++++ EXERCISE INPUT

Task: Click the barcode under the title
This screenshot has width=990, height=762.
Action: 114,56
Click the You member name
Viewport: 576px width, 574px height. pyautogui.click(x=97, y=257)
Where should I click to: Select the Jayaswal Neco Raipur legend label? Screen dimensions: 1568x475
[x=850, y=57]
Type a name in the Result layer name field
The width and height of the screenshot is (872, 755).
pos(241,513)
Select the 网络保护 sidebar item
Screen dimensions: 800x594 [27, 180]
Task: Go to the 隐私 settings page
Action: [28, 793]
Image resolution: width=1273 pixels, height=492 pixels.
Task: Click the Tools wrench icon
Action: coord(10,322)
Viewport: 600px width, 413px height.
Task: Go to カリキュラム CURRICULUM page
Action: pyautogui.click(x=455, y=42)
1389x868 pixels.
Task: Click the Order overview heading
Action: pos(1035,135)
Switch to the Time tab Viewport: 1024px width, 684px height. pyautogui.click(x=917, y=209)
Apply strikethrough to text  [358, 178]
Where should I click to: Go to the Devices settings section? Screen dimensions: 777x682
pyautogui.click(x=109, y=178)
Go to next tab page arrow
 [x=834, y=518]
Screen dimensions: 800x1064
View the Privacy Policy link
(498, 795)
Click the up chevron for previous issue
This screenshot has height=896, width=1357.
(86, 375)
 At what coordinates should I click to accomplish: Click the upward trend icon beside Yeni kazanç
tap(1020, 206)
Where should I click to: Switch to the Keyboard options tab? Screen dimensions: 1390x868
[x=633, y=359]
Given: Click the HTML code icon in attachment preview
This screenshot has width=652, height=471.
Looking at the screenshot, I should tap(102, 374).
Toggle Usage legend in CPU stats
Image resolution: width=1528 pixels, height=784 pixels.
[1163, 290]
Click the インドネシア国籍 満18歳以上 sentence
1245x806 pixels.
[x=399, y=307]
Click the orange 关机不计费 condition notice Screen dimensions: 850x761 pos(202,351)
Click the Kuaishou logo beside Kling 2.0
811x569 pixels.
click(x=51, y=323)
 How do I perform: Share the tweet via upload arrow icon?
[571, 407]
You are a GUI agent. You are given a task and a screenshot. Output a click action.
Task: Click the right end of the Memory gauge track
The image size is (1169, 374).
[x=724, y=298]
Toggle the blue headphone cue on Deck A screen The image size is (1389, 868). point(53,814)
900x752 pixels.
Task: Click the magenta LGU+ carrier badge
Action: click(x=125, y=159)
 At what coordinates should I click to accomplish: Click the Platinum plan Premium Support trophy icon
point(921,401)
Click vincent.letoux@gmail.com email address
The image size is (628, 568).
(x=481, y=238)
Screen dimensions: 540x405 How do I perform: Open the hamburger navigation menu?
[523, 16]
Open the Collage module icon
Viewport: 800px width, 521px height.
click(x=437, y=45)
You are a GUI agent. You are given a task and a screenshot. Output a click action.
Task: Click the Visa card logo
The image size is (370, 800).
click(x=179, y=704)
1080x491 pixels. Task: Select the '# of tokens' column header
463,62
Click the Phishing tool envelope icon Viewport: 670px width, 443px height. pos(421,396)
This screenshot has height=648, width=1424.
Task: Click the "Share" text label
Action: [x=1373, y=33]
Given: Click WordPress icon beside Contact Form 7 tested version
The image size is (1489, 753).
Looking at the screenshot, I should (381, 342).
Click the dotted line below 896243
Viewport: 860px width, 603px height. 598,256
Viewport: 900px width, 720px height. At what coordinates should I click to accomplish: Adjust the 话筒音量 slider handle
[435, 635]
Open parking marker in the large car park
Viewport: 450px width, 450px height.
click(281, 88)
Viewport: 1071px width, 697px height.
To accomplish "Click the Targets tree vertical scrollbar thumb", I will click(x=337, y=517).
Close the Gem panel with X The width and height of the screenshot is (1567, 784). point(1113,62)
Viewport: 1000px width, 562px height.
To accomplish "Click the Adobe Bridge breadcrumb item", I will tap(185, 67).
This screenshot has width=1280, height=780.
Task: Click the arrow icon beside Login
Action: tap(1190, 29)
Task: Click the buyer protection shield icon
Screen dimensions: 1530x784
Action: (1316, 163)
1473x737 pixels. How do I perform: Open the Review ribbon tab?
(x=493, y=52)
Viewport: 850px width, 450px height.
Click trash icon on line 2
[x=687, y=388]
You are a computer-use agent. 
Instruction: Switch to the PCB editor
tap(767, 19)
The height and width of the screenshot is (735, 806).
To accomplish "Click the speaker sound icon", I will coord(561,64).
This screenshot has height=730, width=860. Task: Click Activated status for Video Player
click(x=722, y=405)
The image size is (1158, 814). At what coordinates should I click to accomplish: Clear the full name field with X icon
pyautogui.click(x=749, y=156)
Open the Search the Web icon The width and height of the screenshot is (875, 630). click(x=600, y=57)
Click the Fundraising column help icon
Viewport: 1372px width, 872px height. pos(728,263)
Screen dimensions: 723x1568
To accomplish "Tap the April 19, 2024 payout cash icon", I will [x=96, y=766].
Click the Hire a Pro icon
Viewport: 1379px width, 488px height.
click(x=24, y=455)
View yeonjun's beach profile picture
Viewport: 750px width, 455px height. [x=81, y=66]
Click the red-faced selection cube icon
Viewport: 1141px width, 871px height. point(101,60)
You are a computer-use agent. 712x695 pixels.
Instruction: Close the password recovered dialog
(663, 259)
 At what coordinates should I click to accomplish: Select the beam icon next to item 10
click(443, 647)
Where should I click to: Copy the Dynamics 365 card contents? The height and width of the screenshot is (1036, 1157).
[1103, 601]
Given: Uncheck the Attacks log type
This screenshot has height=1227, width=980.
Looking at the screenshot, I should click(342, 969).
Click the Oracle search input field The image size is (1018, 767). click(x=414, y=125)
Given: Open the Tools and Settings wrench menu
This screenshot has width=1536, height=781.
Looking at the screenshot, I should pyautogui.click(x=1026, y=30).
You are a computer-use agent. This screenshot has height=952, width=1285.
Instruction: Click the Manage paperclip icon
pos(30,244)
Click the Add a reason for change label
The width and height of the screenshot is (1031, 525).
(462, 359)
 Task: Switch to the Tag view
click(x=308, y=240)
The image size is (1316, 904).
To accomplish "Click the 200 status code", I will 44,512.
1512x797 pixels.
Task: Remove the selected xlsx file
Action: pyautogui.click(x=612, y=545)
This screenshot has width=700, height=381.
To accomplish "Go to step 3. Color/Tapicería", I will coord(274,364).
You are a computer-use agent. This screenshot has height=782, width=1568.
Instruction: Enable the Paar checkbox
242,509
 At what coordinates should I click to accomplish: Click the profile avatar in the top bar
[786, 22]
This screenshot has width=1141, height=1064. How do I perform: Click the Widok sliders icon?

++++++++

[PROBLEM] All of the data above is to be transcribed without alteration.

[YOUR SOLUTION]
Task: Click the barcode under the title
This screenshot has width=990, height=762.
Action: 114,56
Click the You member name
Viewport: 576px width, 574px height. pyautogui.click(x=97, y=257)
Where should I click to: Select the Jayaswal Neco Raipur legend label? Screen dimensions: 1568x475
[x=850, y=57]
Type a name in the Result layer name field
The width and height of the screenshot is (872, 755).
pos(241,513)
Select the 网络保护 sidebar item
Screen dimensions: 800x594 [27, 180]
Task: Go to the 隐私 settings page
Action: [28, 793]
Image resolution: width=1273 pixels, height=492 pixels.
Task: Click the Tools wrench icon
Action: coord(10,322)
Viewport: 600px width, 413px height.
Task: Go to カリキュラム CURRICULUM page
Action: pyautogui.click(x=455, y=42)
1389x868 pixels.
Task: Click the Order overview heading
Action: pos(1035,135)
Switch to the Time tab Viewport: 1024px width, 684px height. pyautogui.click(x=917, y=209)
Apply strikethrough to text  [358, 178]
Where should I click to: Go to the Devices settings section? Screen dimensions: 777x682
pyautogui.click(x=109, y=178)
Go to next tab page arrow
 [x=834, y=518]
Screen dimensions: 800x1064
View the Privacy Policy link
(498, 795)
Click the up chevron for previous issue
This screenshot has height=896, width=1357.
(86, 375)
 At what coordinates should I click to accomplish: Click the upward trend icon beside Yeni kazanç
tap(1020, 206)
Where should I click to: Switch to the Keyboard options tab? Screen dimensions: 1390x868
[x=633, y=359]
Given: Click the HTML code icon in attachment preview
This screenshot has width=652, height=471.
Looking at the screenshot, I should tap(102, 374).
Toggle Usage legend in CPU stats
Image resolution: width=1528 pixels, height=784 pixels.
[1163, 290]
Click the インドネシア国籍 満18歳以上 sentence
1245x806 pixels.
[x=399, y=307]
Click the orange 关机不计费 condition notice Screen dimensions: 850x761 pos(202,351)
Click the Kuaishou logo beside Kling 2.0
811x569 pixels.
click(x=51, y=323)
 How do I perform: Share the tweet via upload arrow icon?
[571, 407]
You are a GUI agent. You are given a task and a screenshot. Output a click action.
Task: Click the right end of the Memory gauge track
The image size is (1169, 374).
[x=724, y=298]
Toggle the blue headphone cue on Deck A screen The image size is (1389, 868). point(53,814)
900x752 pixels.
Task: Click the magenta LGU+ carrier badge
Action: click(x=125, y=159)
 At what coordinates should I click to accomplish: Click the Platinum plan Premium Support trophy icon
point(921,401)
Click vincent.letoux@gmail.com email address
The image size is (628, 568).
(x=481, y=238)
Screen dimensions: 540x405 How do I perform: Open the hamburger navigation menu?
[523, 16]
Open the Collage module icon
Viewport: 800px width, 521px height.
click(x=437, y=45)
You are a GUI agent. You are given a task and a screenshot. Output a click action.
Task: Click the Visa card logo
The image size is (370, 800).
click(x=179, y=704)
1080x491 pixels. Task: Select the '# of tokens' column header
463,62
Click the Phishing tool envelope icon Viewport: 670px width, 443px height. pos(421,396)
This screenshot has height=648, width=1424.
Task: Click the "Share" text label
Action: [x=1373, y=33]
Given: Click WordPress icon beside Contact Form 7 tested version
The image size is (1489, 753).
Looking at the screenshot, I should (381, 342).
Click the dotted line below 896243
Viewport: 860px width, 603px height. 598,256
Viewport: 900px width, 720px height. At what coordinates should I click to accomplish: Adjust the 话筒音量 slider handle
[435, 635]
Open parking marker in the large car park
Viewport: 450px width, 450px height.
click(281, 88)
Viewport: 1071px width, 697px height.
To accomplish "Click the Targets tree vertical scrollbar thumb", I will click(x=337, y=517).
Close the Gem panel with X The width and height of the screenshot is (1567, 784). point(1113,62)
Viewport: 1000px width, 562px height.
To accomplish "Click the Adobe Bridge breadcrumb item", I will tap(185, 67).
This screenshot has width=1280, height=780.
Task: Click the arrow icon beside Login
Action: tap(1190, 29)
Task: Click the buyer protection shield icon
Screen dimensions: 1530x784
Action: (1316, 163)
1473x737 pixels. How do I perform: Open the Review ribbon tab?
(x=493, y=52)
Viewport: 850px width, 450px height.
Click trash icon on line 2
[x=687, y=388]
You are a computer-use agent. 
Instruction: Switch to the PCB editor
tap(767, 19)
The height and width of the screenshot is (735, 806).
To accomplish "Click the speaker sound icon", I will coord(561,64).
This screenshot has height=730, width=860. Task: Click Activated status for Video Player
click(x=722, y=405)
The image size is (1158, 814). At what coordinates should I click to accomplish: Clear the full name field with X icon
pyautogui.click(x=749, y=156)
Open the Search the Web icon The width and height of the screenshot is (875, 630). click(x=600, y=57)
Click the Fundraising column help icon
Viewport: 1372px width, 872px height. pos(728,263)
Screen dimensions: 723x1568
To accomplish "Tap the April 19, 2024 payout cash icon", I will [x=96, y=766].
Click the Hire a Pro icon
Viewport: 1379px width, 488px height.
click(x=24, y=455)
View yeonjun's beach profile picture
Viewport: 750px width, 455px height. [x=81, y=66]
Click the red-faced selection cube icon
Viewport: 1141px width, 871px height. point(101,60)
You are a computer-use agent. 712x695 pixels.
Instruction: Close the password recovered dialog
(663, 259)
 At what coordinates should I click to accomplish: Select the beam icon next to item 10
click(443, 647)
Where should I click to: Copy the Dynamics 365 card contents? The height and width of the screenshot is (1036, 1157).
[1103, 601]
Given: Uncheck the Attacks log type
This screenshot has height=1227, width=980.
Looking at the screenshot, I should click(342, 969).
Click the Oracle search input field The image size is (1018, 767). click(x=414, y=125)
Given: Open the Tools and Settings wrench menu
This screenshot has width=1536, height=781.
Looking at the screenshot, I should pyautogui.click(x=1026, y=30).
You are a computer-use agent. This screenshot has height=952, width=1285.
Instruction: Click the Manage paperclip icon
pos(30,244)
Click the Add a reason for change label
The width and height of the screenshot is (1031, 525).
(462, 359)
 Task: Switch to the Tag view
click(x=308, y=240)
The image size is (1316, 904).
To accomplish "Click the 200 status code", I will 44,512.
1512x797 pixels.
Task: Remove the selected xlsx file
Action: pyautogui.click(x=612, y=545)
This screenshot has width=700, height=381.
To accomplish "Go to step 3. Color/Tapicería", I will coord(274,364).
You are a computer-use agent. This screenshot has height=782, width=1568.
Instruction: Enable the Paar checkbox
242,509
 At what coordinates should I click to accomplish: Click the profile avatar in the top bar
[786, 22]
This screenshot has width=1141, height=1064. How do I perform: Click the Widok sliders icon?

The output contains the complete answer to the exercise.